The Hindu: “… a whodunnit modelled on the lines of classic mysteries with an old world charm …“
The Telegraph: “… the influence of Agatha Christie on the author’s writing is unmissable. Enjoy a nostalgic trip back to your teenage years when crisp crime thrillers kept us awake for long nights.”
National Herald: “… the narrative tradition of Christie and Doyle has found a worthy successor in RV Raman.”
Hindustan Times: “This is no regular whodunnit though! It is pacey, clean and doesn’t have a single dull moment.” … “What might feel like a simple plot is dealt with beautifully.”
Orissa Post: “The influence of Agatha Christie and John Dickson Carr on the narrative is compelling … The narrative style also shows influences of author Ngaio Marsh. Like Marsh, Raman’s prose is what really makes him stand out. It is subtle, clear, ironic, but always elegant and peppered with witty liners; his characters sharply, sometimes hilariously, drawn.“
An ageing and wheelchair-bound Bhaskar Fernandez has finally reclaimed his family property after a bitter legal battle, and now wants to reunite his aggrieved relatives. So, he invites them to his remote Greybrooke Manor in the misty Nilgiris – a mansion that has played host to several sudden deaths; a colonial edifice that stands alone in a valley that is said to be haunted by the ghost of an Englishman.

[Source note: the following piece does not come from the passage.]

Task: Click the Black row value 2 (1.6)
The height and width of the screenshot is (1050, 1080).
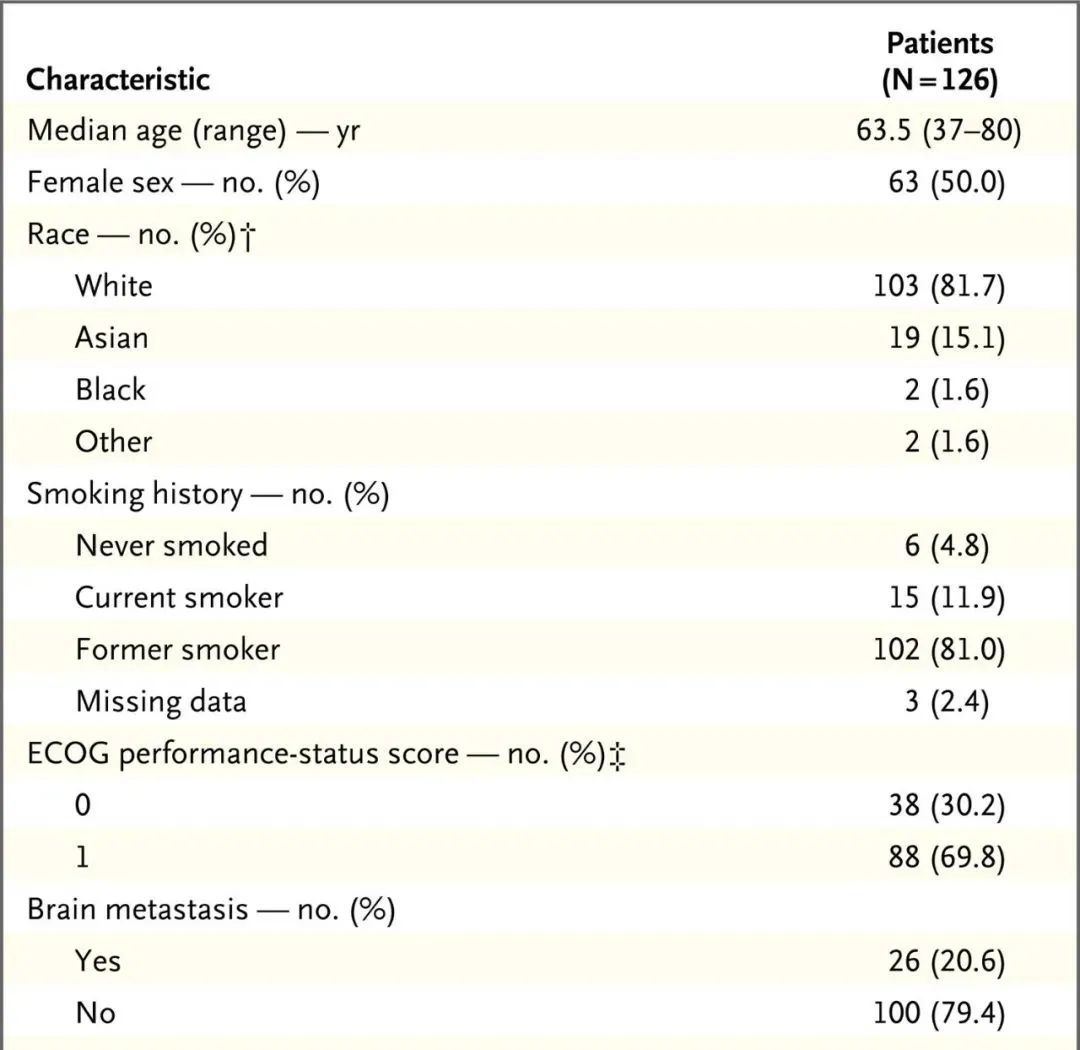Action: point(946,390)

But Bhaskar has other, more practical problems to deal with. He knows that his guests expect to gain by his death, and to safeguard himself against violence, he writes two conflicting wills. Which one of them comes into force will depend on how he dies. Into this tinderbox, he brings Harith Athreya, a seasoned investigator.
When a landslide occurs, temporarily isolating them and resulting in a murder, Athreya finds that murder is not the only thing the mist conceals.